* [Entries shown]
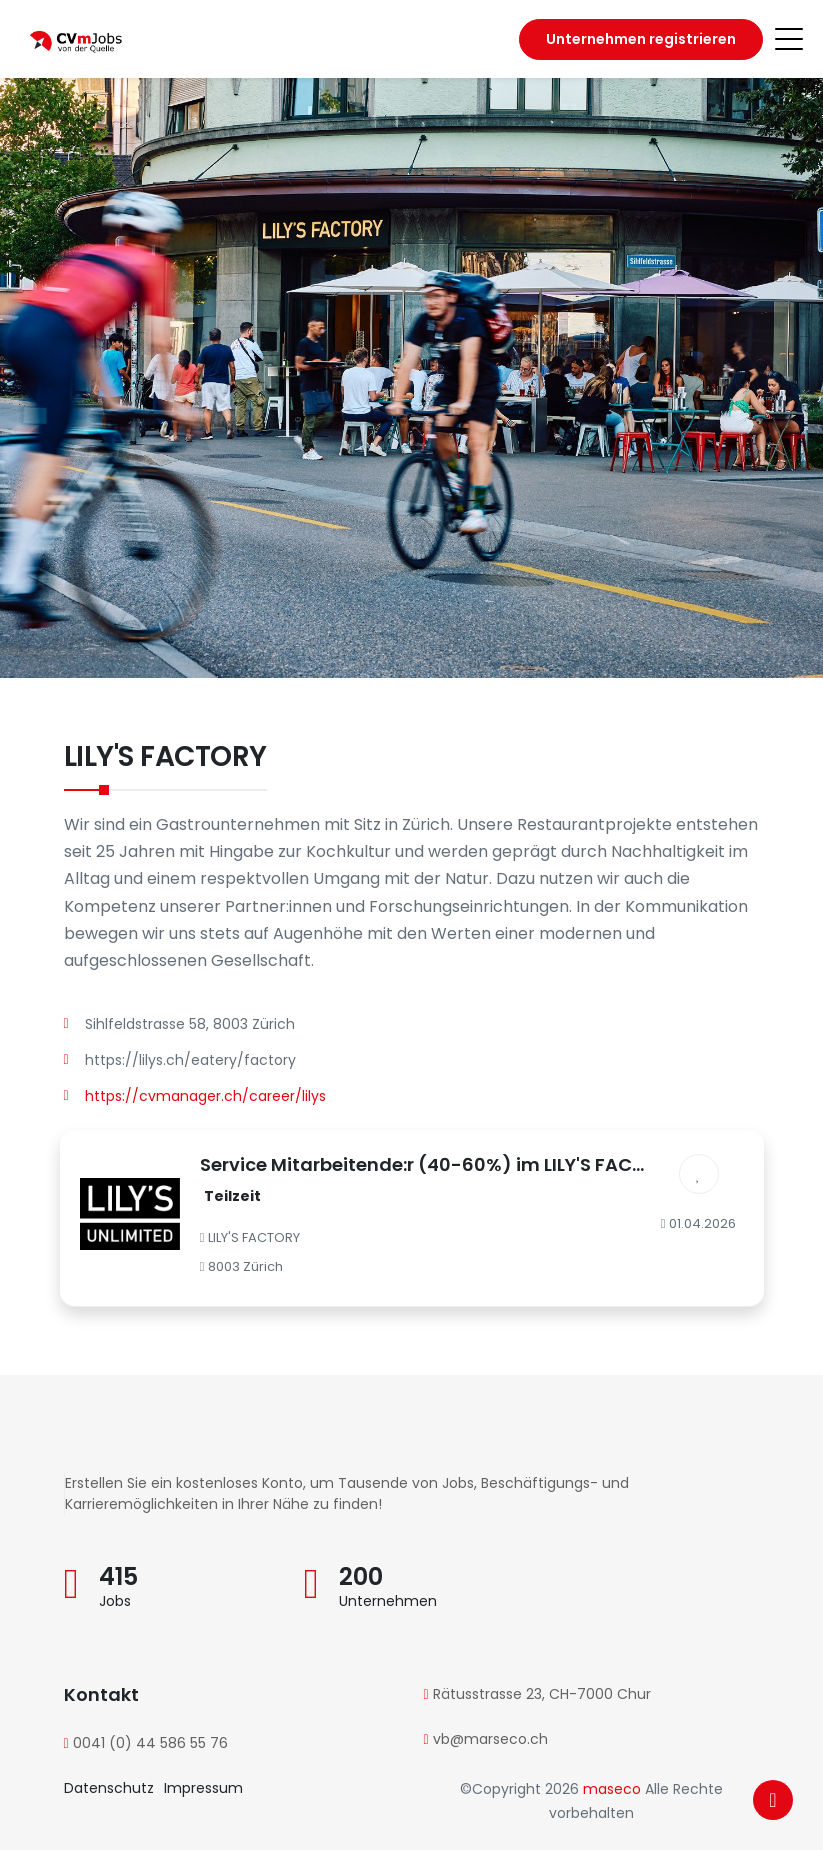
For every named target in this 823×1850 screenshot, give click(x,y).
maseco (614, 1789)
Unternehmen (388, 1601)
---
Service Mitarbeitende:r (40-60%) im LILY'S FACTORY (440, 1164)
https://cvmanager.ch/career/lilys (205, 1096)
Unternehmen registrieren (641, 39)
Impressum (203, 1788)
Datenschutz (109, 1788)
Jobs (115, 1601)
---
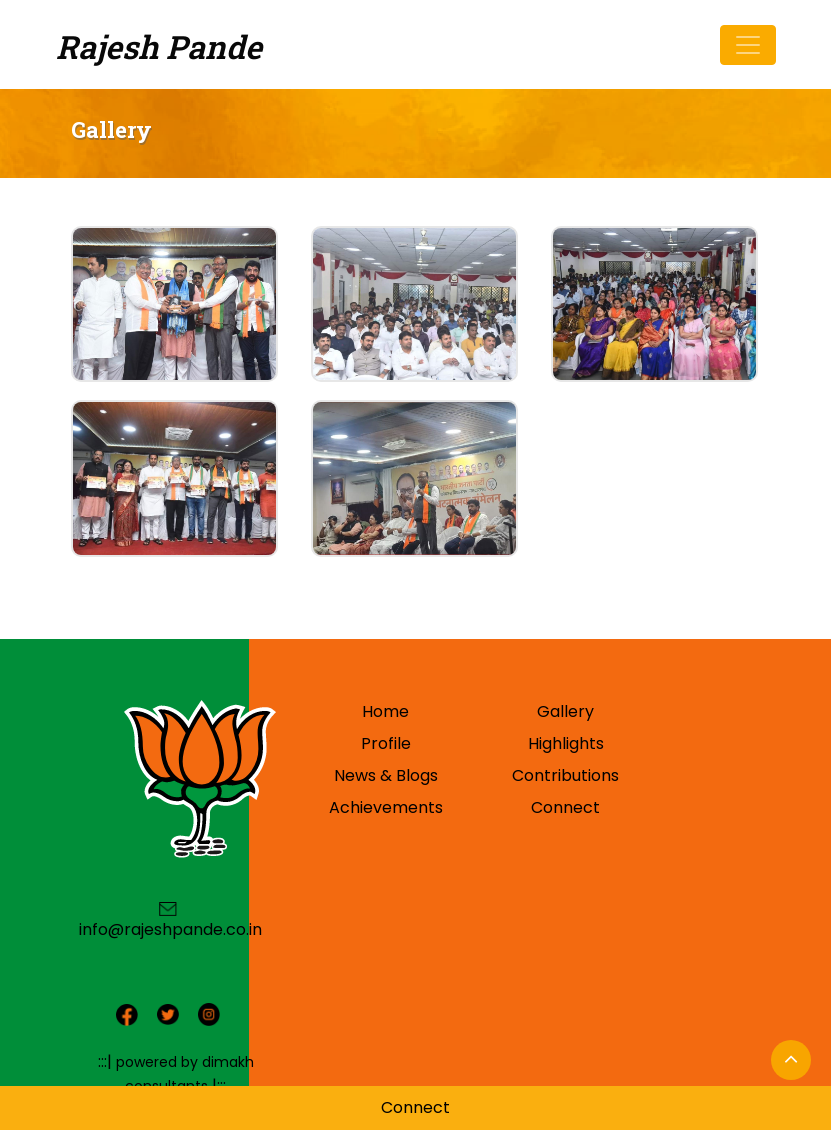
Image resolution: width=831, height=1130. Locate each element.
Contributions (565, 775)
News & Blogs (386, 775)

* [Work to be completed]
Return, word for word and in their original order, the entries from the line containing "https://cvmanager.ch/career/lilys (205, 1096)" through the line containing "Datenschutz (109, 1788)", including both of those lines.

* [Response to the task]
https://cvmanager.ch/career/lilys (205, 1096)
Unternehmen registrieren (641, 39)
Impressum (203, 1788)
Datenschutz (109, 1788)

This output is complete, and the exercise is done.